* **EXERCISE MATERIALS**

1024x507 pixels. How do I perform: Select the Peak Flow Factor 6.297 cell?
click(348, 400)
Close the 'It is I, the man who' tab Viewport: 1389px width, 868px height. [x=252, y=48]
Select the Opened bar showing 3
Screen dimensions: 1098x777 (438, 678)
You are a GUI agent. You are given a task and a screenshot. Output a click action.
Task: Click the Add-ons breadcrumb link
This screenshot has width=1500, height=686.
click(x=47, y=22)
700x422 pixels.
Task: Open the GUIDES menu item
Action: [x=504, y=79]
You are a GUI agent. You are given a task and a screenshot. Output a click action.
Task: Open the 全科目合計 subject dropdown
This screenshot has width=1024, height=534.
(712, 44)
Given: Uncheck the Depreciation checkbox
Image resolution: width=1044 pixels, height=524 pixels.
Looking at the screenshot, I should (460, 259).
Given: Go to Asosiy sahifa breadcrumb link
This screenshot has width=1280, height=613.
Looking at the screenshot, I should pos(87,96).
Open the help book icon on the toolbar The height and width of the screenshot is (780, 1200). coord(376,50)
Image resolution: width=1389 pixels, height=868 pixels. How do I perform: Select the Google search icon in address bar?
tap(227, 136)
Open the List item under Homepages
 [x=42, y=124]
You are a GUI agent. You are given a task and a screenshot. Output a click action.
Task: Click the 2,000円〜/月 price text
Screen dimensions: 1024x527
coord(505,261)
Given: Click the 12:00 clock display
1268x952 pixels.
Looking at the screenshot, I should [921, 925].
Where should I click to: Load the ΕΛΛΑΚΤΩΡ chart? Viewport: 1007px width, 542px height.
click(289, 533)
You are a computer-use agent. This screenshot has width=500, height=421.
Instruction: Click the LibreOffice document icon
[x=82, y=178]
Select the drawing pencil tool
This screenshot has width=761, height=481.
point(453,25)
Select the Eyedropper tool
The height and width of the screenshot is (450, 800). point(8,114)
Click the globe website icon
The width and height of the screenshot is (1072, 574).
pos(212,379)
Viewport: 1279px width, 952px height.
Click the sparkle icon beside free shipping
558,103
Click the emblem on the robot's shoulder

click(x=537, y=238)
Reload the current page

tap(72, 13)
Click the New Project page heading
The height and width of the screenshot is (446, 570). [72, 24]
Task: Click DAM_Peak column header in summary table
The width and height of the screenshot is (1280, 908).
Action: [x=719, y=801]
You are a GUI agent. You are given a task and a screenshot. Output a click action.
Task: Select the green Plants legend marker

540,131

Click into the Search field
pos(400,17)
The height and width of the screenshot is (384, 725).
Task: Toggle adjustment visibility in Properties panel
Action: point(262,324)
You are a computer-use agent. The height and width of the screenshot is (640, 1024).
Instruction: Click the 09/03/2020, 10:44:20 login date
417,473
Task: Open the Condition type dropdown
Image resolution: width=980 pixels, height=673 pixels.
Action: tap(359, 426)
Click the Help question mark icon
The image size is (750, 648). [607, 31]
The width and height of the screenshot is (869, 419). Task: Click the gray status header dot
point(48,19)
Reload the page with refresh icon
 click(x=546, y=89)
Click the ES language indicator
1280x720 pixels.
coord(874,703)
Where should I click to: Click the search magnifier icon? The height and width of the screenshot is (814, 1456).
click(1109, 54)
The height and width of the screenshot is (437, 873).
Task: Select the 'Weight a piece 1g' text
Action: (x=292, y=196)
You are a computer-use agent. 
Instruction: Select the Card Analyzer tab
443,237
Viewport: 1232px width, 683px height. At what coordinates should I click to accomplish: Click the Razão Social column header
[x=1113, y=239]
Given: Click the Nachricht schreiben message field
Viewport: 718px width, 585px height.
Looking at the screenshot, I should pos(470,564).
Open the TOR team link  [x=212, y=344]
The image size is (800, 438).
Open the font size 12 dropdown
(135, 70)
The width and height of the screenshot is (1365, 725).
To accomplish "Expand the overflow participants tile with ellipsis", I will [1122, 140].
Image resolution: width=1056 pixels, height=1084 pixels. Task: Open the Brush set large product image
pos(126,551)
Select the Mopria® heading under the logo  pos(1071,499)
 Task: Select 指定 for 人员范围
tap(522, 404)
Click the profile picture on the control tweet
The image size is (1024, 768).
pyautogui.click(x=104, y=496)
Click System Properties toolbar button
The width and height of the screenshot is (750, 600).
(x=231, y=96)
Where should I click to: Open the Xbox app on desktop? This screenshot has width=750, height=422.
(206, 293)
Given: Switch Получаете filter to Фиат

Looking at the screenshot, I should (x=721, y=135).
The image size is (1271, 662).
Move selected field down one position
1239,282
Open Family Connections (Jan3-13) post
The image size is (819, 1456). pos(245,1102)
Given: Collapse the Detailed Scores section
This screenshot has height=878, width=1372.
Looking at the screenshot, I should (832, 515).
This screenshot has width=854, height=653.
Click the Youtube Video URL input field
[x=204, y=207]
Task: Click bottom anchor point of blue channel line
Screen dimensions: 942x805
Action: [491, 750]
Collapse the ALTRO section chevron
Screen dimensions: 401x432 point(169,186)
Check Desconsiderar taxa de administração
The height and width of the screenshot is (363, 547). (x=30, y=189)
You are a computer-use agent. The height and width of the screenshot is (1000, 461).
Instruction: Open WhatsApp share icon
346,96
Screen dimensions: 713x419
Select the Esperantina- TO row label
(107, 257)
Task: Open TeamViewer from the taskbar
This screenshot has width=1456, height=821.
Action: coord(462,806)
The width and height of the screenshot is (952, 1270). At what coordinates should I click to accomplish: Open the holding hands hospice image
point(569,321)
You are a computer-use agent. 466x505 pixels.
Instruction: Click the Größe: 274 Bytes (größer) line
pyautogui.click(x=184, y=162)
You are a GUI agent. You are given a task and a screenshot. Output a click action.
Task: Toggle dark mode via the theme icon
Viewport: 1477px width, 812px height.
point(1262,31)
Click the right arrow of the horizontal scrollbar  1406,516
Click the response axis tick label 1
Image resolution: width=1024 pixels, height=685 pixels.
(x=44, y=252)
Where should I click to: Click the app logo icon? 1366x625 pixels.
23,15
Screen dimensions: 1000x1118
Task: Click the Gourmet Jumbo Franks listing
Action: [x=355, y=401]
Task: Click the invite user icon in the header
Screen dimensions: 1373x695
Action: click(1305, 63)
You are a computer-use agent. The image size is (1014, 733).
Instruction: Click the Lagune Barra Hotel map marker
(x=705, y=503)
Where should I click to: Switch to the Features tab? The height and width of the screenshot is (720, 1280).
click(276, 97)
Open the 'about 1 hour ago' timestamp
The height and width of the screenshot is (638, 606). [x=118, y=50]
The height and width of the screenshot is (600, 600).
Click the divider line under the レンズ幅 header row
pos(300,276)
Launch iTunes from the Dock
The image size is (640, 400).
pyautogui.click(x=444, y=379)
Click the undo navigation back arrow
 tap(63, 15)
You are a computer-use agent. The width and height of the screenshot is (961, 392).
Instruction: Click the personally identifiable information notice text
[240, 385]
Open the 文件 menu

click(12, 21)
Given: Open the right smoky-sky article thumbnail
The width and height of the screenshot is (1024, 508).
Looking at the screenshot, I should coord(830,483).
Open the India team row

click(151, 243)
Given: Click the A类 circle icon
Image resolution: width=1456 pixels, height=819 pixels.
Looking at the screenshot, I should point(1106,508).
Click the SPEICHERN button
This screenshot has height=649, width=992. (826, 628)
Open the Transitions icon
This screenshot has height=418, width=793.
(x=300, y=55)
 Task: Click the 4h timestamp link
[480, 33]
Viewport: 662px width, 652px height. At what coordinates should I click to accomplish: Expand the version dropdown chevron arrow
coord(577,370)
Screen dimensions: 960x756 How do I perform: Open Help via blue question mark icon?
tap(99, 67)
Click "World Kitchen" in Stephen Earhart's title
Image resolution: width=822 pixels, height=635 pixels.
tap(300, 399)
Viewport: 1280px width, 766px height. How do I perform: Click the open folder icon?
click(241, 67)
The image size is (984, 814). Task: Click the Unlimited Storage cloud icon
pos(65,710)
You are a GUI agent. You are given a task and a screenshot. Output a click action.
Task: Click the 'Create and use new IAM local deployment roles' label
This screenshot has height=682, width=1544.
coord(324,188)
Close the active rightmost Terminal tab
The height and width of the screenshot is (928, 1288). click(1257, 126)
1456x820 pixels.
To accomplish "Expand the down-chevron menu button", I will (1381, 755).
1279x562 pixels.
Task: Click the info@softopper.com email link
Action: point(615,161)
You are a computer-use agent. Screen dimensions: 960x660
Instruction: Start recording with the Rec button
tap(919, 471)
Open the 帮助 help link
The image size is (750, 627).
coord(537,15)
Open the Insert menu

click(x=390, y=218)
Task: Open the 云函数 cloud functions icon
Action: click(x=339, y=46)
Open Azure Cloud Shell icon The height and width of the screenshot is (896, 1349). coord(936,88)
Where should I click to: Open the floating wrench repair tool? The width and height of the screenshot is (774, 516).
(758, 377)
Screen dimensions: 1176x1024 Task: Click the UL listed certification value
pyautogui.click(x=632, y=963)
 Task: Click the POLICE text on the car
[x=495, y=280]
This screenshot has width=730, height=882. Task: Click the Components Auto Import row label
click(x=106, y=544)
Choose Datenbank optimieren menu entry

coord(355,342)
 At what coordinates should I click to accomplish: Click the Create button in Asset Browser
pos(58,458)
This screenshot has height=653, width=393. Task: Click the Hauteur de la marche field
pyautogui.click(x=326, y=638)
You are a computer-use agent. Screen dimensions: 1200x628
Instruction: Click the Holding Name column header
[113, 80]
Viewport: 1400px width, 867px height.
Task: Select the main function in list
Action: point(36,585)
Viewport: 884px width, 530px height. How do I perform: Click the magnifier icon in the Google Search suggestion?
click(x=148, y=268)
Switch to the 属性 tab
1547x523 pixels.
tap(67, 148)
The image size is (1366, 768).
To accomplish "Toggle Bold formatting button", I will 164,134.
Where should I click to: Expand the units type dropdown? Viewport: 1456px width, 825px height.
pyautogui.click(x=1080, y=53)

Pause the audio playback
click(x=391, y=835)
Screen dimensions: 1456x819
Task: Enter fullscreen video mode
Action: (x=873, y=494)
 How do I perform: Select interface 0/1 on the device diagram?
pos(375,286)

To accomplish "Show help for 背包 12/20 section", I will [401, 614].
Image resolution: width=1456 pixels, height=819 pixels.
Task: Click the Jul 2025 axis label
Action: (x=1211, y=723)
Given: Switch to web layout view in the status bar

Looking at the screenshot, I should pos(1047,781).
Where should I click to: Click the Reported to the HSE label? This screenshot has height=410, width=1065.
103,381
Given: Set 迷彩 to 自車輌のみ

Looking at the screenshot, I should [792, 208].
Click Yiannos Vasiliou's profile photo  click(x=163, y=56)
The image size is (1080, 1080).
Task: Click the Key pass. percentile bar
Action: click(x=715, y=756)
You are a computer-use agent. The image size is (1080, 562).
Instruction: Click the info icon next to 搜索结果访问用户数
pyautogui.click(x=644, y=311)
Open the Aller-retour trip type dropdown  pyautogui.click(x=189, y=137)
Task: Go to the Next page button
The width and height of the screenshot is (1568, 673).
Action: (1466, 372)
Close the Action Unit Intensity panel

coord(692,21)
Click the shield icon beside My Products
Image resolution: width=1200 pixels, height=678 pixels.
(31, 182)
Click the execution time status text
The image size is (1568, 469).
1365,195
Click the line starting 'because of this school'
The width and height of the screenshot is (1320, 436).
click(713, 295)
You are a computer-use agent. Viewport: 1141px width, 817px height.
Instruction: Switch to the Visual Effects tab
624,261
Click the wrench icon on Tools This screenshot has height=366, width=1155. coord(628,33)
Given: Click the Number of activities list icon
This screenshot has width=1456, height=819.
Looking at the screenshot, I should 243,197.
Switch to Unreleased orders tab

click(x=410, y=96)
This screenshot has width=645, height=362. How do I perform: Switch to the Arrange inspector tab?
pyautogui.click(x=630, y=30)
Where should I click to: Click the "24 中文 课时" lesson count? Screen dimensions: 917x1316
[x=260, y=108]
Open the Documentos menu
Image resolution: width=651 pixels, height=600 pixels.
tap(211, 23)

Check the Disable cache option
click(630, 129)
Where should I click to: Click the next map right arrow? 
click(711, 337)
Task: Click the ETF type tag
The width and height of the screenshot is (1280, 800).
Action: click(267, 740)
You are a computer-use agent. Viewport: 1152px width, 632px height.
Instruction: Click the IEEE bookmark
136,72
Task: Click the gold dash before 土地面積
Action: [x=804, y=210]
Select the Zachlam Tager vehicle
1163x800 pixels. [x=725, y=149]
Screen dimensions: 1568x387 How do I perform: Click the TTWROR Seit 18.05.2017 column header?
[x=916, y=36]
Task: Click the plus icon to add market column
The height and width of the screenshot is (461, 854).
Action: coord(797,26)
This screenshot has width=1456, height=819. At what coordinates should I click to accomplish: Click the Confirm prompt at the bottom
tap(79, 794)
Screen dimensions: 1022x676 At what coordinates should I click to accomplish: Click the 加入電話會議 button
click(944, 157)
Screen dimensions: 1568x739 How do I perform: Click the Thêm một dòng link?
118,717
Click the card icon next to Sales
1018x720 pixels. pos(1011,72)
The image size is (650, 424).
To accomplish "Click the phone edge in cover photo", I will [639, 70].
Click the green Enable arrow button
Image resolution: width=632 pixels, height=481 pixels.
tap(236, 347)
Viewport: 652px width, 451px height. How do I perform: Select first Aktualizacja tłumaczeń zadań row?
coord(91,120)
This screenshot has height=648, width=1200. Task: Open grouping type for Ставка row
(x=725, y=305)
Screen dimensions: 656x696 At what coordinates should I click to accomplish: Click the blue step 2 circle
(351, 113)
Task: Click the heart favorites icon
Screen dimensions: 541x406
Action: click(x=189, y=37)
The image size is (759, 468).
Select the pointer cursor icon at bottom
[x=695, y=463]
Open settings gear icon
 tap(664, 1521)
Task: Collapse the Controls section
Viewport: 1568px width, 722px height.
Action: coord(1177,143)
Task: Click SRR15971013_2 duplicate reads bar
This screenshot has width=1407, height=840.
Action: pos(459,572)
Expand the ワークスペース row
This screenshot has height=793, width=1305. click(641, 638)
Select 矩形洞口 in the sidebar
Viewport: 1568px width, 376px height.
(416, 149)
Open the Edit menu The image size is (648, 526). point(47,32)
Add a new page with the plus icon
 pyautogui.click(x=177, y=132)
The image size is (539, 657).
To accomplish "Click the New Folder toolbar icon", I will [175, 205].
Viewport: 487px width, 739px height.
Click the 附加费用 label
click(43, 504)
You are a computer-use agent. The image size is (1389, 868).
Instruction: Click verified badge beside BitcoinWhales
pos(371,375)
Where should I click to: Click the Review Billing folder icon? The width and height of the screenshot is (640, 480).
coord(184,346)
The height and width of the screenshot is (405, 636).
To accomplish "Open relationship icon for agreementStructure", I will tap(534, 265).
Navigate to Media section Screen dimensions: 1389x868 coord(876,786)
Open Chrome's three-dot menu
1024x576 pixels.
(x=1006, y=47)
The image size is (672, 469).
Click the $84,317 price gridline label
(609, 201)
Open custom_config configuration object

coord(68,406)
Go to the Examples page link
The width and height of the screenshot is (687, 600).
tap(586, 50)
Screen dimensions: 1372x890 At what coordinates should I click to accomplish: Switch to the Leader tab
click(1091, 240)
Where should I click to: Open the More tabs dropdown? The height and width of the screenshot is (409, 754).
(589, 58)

* **EXERCISE TASK**
Rewrite everything in the records from the line containing "is (1000, 461)." down to the line containing "Action: coord(462,806)", with "WhatsApp" changed to "Telegram" and nothing else altered.

* **SOLUTION TO THE PROBLEM**
You are a computer-use agent. The height and width of the screenshot is (1000, 461).
Instruction: Open Telegram share icon
346,96
Screen dimensions: 713x419
Select the Esperantina- TO row label
(107, 257)
Task: Open TeamViewer from the taskbar
This screenshot has width=1456, height=821.
Action: coord(462,806)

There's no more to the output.